Reproduce the lines below word for word, leaving out the pictures.

Target pointing data

——

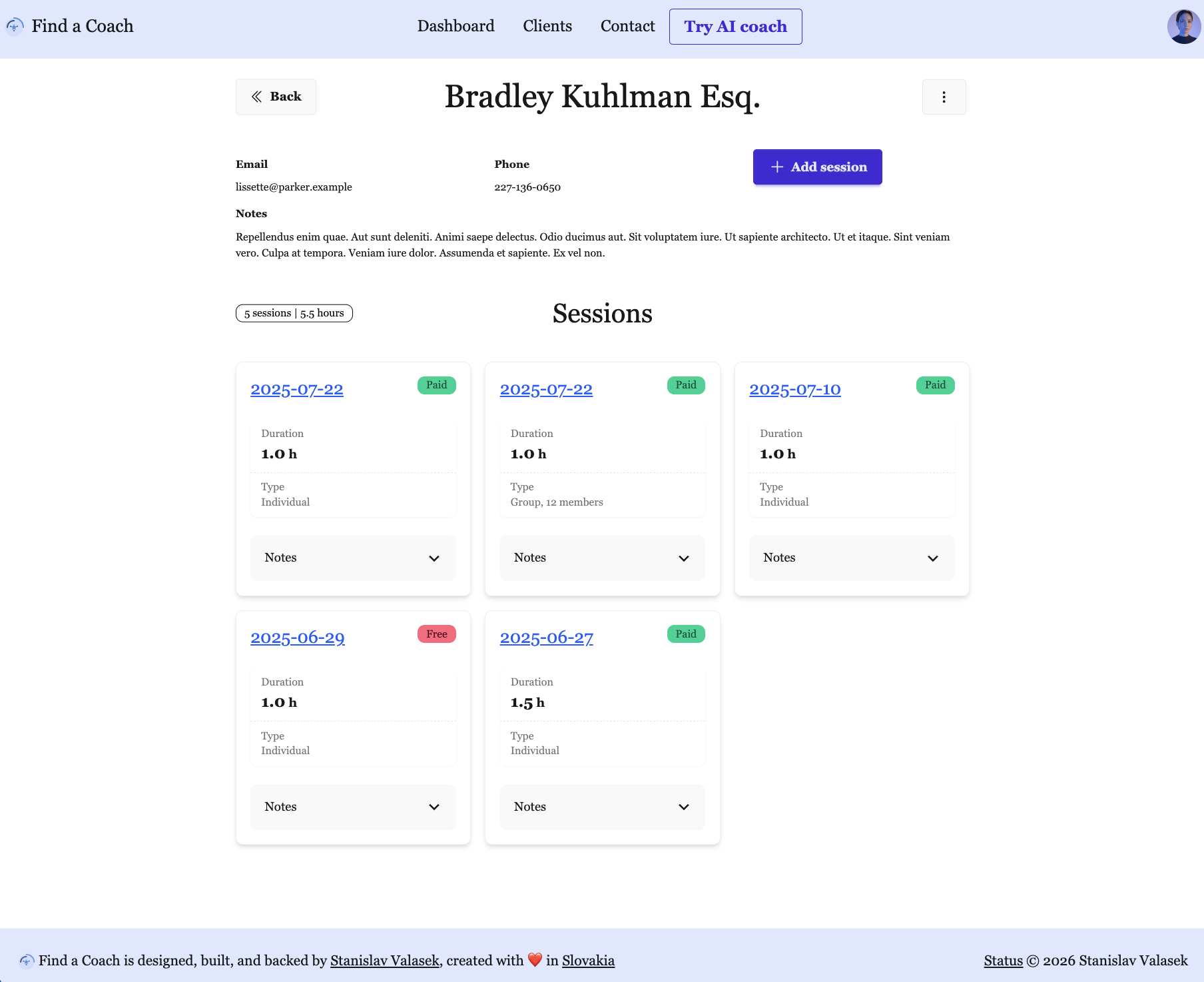Click the 5 sessions summary badge
Image resolution: width=1204 pixels, height=982 pixels.
294,313
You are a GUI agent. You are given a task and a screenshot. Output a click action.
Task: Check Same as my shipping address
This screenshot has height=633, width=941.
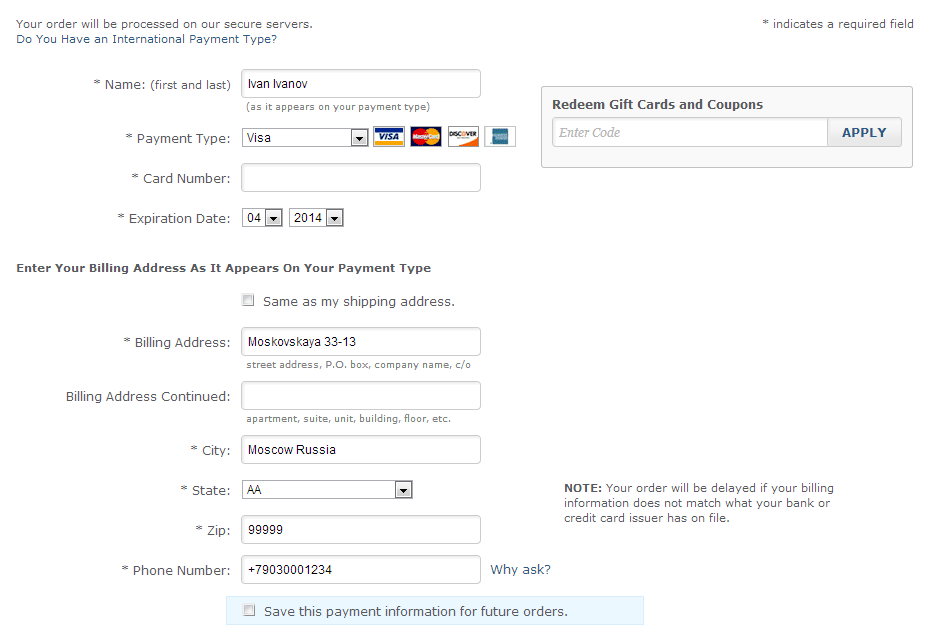pos(248,300)
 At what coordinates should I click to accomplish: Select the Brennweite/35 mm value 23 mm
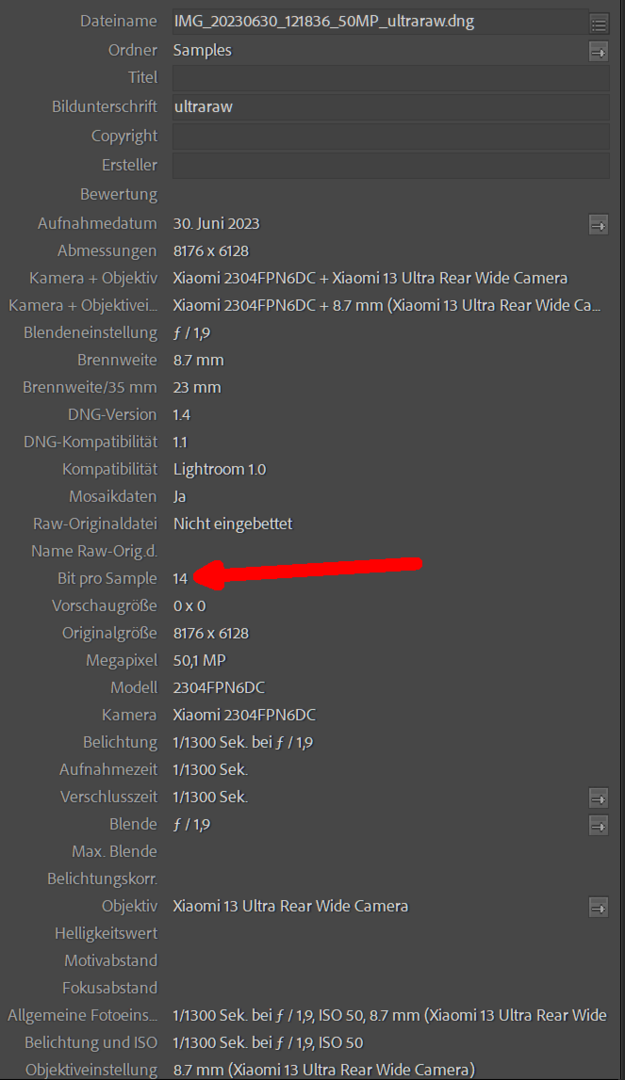197,387
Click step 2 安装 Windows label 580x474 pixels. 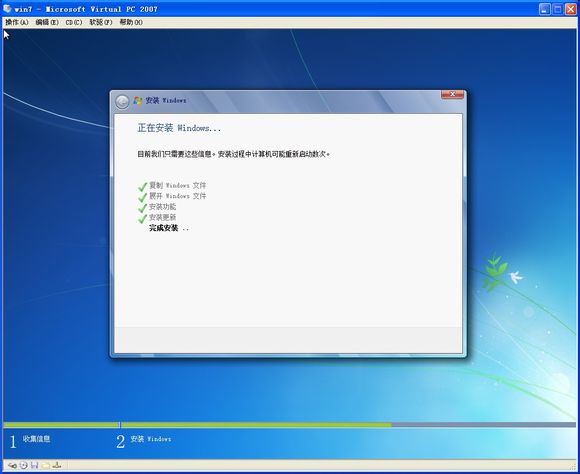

——

* _Answer below_
Click the 5 sessions summary badge
Image resolution: width=1204 pixels, height=982 pixels.
294,313
You are a GUI agent. You are given a task and a screenshot. Output a click action.
Task: Check Same as my shipping address
This screenshot has height=633, width=941.
pos(248,300)
 At what coordinates should I click to accomplish: Select the Brennweite/35 mm value 23 mm
197,387
Click step 2 安装 Windows label 580x474 pixels. 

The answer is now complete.